The Houston Astros hoped to accomplish two things by shipping out Jesus Sanchez in order to bring back Joey Loperfido. The first was to save some cash. Mission accomplished. As a pre-arb player, Loperfido will count for only about $800K towards the luxury tax, meaning Houston saved a cool $6 million.
The second was to find a left-handed hitting outfielder to succeed where Sanchez failed. The jury is still very much out on this objective.
The plus side is that Loperfido is as known a quantity to Houston as a player with only 122 games of big league experience can be. He was a seventh-round pick of the club back in 2021, and hit at every level of the Astros' minor league system. His 2024 showing down in Sugar Land saw him slash .272/.365/.568 and earn a call-up to the bigs.
That was when the Duke product began to hit the skids. With the Astros, he hit .236/.299/.358 while striking out 36.4% of the time. That led to him getting shipped to Toronto at the deadline in exchange for Yusei Kikuchi, and once he got to Toronto, things got even worse.
Joey Loperfido's cold spring should have the Astros worried
Loperfido's 2025 season was something of a rebound. He spent the majority of the time in Triple-A, but posted a pedestrian .264/.341/.401 slash line. However, the 41 games he logged in the majors showed some promise.
The 26-year-old recorded 104 plate appearances, hitting .333/.379/.500. The bad news was that he walked just 3.8% of the time, and a lot of the underlying metrics, such as his 37.1% hard hit rate, pointed to the stat line being a fluke.
Loperfido finds himself in a three-way battle for the two corner outfield spots flanking Jake Meyers.
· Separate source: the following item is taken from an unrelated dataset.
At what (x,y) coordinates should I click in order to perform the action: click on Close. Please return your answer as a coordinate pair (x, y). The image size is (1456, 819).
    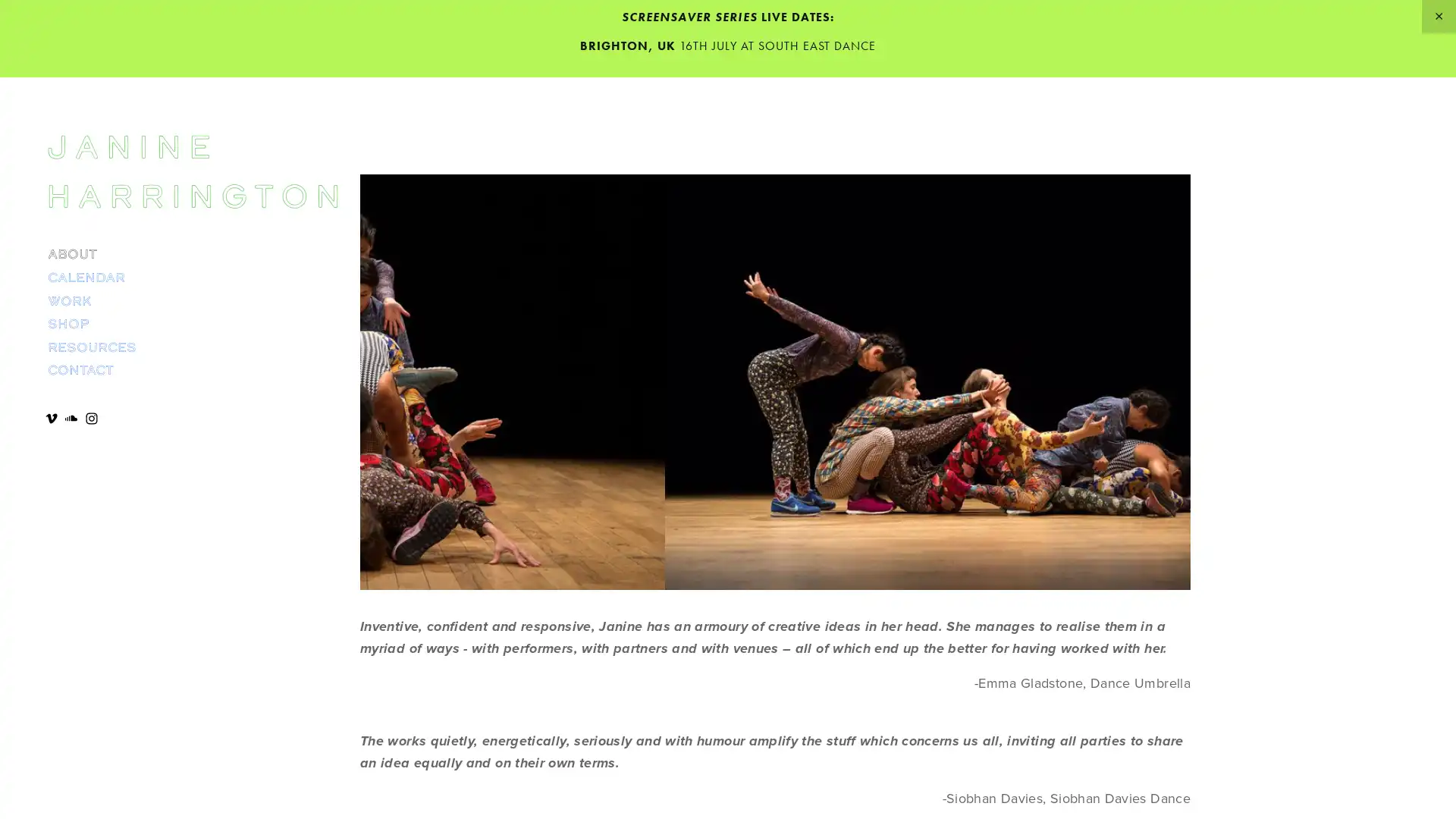
    Looking at the image, I should click on (1379, 451).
His top contenders, Cam Smith and Zach Cole, both also lack experience.
Houston really needs Loperfido to step up. Yordan Alvarez is the only proven left-handed bat in the lineup, and Loperfido and Cole are the only other real options that hit from the left side. The ideal lineup balance would see them both winning the jobs.
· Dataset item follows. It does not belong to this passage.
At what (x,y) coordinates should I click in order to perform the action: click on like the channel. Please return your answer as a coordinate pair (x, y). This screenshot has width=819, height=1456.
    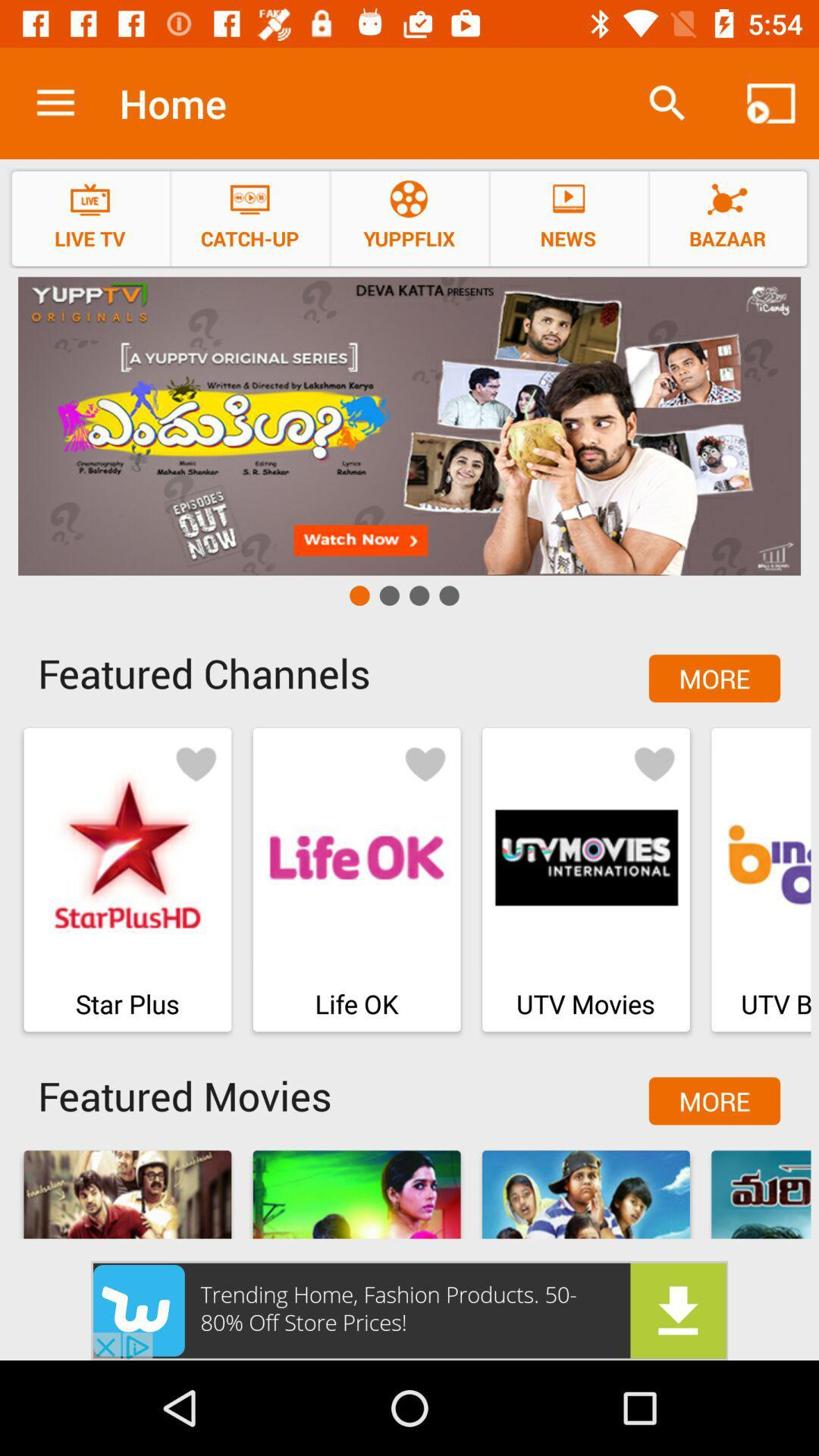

However, through five games, Loperfido is hitting just .100/.357/.100. The silver lining is the impressive walk rate since that's always been a weakness of his game, but just as the sample is too small to freak out over, it's also too small to believe that he's somehow found real plate discipline.
There's a chance it could all work out, and the spring numbers in and of themselves aren't a reason to panic. However, taking the Grapefruit League struggles and putting them in the context of a larger body of underwhelming work in the majors, the concern meter rises.
Meanwhile, the Astros did themselves no favors. They punted on making any veteran additions to this mix, and there were players like Mike Tauchman, who signed a minor league deal with the Mets, who could have provided a guarantee of competence in the left-handed batter's box.
Now, the Astros will have to hope that Loperfido can somehow channel that potential that once made him so appealing. They don't have another choice.